» Required work
Your reply should be one number: how many lines of the records below contain the string "Couplers".

» Listed records
- - - - - - -
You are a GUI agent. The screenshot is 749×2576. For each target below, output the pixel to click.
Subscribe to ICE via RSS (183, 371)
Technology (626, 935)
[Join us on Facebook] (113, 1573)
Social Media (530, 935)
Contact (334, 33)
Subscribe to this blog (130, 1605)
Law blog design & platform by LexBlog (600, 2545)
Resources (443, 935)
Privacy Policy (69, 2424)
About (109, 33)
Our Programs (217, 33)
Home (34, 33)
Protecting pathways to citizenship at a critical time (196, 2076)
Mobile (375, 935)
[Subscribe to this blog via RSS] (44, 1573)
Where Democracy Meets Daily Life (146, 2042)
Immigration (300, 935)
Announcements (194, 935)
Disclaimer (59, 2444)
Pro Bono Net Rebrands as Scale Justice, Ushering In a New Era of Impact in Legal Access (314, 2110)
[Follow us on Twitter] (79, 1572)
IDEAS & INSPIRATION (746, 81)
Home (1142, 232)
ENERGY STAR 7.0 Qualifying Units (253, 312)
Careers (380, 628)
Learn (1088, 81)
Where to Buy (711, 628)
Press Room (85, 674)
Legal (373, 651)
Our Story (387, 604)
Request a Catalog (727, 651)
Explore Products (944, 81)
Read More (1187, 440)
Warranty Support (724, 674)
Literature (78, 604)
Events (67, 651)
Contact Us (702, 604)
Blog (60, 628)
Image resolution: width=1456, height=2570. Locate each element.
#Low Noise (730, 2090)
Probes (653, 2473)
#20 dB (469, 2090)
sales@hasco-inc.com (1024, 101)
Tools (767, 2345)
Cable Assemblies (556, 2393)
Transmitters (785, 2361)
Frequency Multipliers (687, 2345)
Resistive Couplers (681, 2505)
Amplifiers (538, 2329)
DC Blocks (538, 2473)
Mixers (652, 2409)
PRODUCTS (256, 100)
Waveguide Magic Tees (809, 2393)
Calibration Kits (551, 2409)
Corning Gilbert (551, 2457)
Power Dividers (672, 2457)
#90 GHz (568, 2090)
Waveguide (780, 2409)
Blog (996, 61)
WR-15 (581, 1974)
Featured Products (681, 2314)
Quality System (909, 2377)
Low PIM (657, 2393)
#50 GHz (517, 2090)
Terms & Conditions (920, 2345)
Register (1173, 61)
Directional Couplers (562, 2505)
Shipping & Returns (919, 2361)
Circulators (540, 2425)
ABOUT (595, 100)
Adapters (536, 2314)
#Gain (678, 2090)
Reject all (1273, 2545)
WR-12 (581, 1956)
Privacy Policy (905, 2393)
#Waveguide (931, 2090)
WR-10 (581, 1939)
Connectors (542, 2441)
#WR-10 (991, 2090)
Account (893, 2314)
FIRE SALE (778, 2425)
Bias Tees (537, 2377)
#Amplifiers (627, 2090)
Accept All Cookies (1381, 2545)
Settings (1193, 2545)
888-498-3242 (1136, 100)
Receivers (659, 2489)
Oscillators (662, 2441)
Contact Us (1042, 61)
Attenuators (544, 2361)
- - - - - - -
» Response to this exercise
2